TASK DIRECTIONS:
Copy the lines below, beginning with the one that contains "Select the Overview tab" and continuing through the final line, exactly as written and with no other lines.

PROVIDED DATA:
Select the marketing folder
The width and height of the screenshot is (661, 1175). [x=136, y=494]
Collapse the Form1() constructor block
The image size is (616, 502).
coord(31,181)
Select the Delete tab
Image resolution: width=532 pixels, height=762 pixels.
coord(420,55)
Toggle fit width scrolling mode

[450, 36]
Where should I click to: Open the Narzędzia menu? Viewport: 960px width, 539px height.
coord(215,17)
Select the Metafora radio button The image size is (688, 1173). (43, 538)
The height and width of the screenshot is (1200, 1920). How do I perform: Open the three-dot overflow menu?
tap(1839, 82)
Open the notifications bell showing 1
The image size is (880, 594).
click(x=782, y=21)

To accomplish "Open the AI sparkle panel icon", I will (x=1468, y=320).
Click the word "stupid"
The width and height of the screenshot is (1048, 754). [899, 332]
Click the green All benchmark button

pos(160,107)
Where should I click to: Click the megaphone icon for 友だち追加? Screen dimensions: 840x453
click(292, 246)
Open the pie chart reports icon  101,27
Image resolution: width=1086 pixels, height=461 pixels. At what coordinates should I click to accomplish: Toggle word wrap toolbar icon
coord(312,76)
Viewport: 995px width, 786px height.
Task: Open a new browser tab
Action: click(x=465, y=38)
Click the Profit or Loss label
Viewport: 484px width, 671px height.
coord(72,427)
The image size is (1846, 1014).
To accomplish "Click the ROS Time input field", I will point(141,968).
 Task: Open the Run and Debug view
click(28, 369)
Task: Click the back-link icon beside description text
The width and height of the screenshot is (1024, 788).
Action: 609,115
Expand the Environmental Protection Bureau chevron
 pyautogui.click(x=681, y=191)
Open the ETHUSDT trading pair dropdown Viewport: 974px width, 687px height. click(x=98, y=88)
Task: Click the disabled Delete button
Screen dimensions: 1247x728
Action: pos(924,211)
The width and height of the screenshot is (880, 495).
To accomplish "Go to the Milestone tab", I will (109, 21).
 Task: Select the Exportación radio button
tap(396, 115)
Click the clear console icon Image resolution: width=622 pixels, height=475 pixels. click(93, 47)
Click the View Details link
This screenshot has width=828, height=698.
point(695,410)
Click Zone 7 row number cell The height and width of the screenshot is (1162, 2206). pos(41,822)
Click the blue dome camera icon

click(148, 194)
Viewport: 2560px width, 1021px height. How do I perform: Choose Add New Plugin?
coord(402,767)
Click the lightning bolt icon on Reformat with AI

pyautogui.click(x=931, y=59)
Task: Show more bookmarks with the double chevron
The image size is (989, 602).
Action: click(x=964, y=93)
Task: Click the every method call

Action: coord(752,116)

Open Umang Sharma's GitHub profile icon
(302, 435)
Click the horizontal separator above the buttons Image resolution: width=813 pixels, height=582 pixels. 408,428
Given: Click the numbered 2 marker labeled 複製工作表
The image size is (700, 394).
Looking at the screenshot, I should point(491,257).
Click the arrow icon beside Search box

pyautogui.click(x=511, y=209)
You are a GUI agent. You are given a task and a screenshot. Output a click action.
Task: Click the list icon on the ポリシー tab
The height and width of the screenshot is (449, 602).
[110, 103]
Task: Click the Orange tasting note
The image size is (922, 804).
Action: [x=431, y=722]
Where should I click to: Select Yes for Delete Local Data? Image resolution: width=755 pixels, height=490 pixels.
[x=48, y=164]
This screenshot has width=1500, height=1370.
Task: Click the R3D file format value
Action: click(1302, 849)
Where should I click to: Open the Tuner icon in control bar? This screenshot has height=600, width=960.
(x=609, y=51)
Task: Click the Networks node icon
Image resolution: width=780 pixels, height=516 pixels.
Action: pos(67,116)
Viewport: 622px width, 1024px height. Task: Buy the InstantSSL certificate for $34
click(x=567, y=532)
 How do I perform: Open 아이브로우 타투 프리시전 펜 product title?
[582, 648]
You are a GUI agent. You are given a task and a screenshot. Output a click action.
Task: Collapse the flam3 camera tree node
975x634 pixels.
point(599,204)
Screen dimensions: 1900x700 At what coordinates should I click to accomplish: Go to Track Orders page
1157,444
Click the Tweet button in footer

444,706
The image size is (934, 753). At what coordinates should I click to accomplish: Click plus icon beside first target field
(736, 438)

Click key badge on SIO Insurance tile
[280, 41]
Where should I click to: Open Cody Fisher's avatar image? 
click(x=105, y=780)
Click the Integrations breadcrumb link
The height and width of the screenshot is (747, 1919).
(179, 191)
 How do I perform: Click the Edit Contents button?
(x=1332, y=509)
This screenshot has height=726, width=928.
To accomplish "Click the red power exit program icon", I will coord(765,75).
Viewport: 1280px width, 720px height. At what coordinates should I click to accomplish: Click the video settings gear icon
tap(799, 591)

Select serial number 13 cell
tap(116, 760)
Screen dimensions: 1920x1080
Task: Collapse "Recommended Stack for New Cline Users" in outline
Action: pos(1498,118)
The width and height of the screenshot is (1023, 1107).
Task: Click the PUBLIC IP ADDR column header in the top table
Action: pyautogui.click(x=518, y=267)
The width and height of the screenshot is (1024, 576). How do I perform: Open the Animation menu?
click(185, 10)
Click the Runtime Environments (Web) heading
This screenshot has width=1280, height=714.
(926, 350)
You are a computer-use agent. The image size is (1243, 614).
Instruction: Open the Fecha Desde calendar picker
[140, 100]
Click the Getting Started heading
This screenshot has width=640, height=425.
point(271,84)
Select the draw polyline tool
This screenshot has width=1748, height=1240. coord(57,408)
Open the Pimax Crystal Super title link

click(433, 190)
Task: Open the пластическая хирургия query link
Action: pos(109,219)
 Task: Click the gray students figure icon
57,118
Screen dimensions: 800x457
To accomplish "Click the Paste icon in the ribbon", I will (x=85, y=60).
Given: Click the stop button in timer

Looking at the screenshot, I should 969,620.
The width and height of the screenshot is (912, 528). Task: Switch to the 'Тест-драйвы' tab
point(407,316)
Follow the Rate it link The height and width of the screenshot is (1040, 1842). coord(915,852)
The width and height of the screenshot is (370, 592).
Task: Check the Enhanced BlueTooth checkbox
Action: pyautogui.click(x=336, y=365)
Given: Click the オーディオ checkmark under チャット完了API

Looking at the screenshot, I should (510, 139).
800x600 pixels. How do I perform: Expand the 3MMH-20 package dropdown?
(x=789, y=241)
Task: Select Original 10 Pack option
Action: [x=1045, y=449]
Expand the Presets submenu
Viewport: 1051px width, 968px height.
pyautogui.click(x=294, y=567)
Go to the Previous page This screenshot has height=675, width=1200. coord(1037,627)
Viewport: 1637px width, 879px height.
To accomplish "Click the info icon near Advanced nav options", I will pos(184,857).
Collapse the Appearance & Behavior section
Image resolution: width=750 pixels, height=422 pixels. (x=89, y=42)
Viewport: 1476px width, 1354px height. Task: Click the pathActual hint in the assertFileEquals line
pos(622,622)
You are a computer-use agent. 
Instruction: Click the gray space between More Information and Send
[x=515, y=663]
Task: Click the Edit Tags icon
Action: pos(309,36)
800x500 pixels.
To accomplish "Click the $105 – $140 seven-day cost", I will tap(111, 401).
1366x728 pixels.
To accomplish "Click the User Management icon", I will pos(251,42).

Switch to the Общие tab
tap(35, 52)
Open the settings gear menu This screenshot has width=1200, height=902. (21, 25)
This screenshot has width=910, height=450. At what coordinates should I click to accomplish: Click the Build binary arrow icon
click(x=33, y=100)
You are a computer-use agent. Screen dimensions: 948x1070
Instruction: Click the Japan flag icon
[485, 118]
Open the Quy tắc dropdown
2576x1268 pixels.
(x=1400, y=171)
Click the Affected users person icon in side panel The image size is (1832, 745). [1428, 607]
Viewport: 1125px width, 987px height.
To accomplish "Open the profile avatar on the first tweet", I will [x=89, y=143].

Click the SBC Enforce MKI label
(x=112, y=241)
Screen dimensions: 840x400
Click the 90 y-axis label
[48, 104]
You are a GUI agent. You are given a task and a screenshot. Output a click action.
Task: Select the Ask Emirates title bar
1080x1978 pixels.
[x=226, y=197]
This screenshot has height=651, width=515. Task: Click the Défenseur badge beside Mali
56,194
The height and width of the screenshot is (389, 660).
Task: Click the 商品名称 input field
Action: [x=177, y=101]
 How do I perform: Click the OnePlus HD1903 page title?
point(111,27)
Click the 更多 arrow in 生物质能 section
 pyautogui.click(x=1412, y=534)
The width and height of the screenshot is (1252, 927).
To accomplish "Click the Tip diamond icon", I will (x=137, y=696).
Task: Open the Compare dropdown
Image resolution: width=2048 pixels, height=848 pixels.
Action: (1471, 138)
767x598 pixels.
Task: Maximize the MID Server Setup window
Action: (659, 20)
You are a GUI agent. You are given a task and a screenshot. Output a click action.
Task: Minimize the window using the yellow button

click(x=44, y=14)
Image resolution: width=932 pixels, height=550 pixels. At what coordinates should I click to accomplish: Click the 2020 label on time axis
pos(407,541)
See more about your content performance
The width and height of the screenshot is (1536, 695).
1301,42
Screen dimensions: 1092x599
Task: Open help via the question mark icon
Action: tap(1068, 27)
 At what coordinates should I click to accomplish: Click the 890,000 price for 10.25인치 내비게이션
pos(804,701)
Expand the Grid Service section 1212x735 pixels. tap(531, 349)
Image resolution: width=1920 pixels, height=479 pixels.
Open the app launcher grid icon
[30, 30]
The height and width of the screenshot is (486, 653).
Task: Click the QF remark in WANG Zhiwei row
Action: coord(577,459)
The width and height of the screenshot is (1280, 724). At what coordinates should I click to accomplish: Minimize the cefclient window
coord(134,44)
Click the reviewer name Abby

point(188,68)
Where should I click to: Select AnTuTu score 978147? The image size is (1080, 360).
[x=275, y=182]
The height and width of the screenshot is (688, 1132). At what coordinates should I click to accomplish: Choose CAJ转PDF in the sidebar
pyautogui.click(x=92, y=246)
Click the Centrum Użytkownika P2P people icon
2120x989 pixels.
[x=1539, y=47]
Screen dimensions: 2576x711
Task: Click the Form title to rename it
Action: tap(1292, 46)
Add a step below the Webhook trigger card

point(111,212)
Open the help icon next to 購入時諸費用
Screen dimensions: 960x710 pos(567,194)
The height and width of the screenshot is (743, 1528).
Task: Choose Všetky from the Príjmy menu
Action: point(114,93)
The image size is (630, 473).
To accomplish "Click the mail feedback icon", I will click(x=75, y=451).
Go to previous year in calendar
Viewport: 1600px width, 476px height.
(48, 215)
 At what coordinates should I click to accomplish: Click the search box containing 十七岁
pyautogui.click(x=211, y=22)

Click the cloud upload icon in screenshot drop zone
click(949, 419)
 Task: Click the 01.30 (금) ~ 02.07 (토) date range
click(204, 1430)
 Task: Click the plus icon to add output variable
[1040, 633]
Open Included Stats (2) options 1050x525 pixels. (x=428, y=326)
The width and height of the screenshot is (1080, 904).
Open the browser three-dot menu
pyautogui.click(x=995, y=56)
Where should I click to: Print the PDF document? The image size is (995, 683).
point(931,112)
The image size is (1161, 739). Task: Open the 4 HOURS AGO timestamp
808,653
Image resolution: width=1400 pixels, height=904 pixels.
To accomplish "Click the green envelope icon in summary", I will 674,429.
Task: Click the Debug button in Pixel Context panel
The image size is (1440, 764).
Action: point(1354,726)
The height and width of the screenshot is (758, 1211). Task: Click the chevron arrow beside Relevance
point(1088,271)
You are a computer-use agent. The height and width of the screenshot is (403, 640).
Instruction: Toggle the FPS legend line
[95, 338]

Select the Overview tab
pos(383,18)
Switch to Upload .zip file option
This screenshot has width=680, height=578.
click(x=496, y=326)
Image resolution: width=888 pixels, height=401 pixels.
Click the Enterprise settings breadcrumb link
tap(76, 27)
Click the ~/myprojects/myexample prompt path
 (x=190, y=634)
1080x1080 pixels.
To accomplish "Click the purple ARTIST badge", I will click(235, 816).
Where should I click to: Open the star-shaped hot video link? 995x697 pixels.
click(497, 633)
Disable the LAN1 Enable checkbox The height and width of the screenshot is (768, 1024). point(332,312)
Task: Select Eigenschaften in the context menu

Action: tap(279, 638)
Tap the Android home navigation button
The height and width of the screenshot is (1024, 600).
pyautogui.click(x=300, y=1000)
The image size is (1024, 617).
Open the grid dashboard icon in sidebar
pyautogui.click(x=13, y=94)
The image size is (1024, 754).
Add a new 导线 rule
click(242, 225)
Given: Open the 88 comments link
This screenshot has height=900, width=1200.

ANSWER FOR THE TASK:
Select the Overview tab
pos(383,18)
Switch to Upload .zip file option
This screenshot has width=680, height=578.
click(x=496, y=326)
Image resolution: width=888 pixels, height=401 pixels.
Click the Enterprise settings breadcrumb link
tap(76, 27)
Click the ~/myprojects/myexample prompt path
 (x=190, y=634)
1080x1080 pixels.
To accomplish "Click the purple ARTIST badge", I will click(235, 816).
Where should I click to: Open the star-shaped hot video link? 995x697 pixels.
click(497, 633)
Disable the LAN1 Enable checkbox The height and width of the screenshot is (768, 1024). point(332,312)
Task: Select Eigenschaften in the context menu

Action: tap(279, 638)
Tap the Android home navigation button
The height and width of the screenshot is (1024, 600).
pyautogui.click(x=300, y=1000)
The image size is (1024, 617).
Open the grid dashboard icon in sidebar
pyautogui.click(x=13, y=94)
The image size is (1024, 754).
Add a new 导线 rule
click(242, 225)
Given: Open the 88 comments link
This screenshot has height=900, width=1200.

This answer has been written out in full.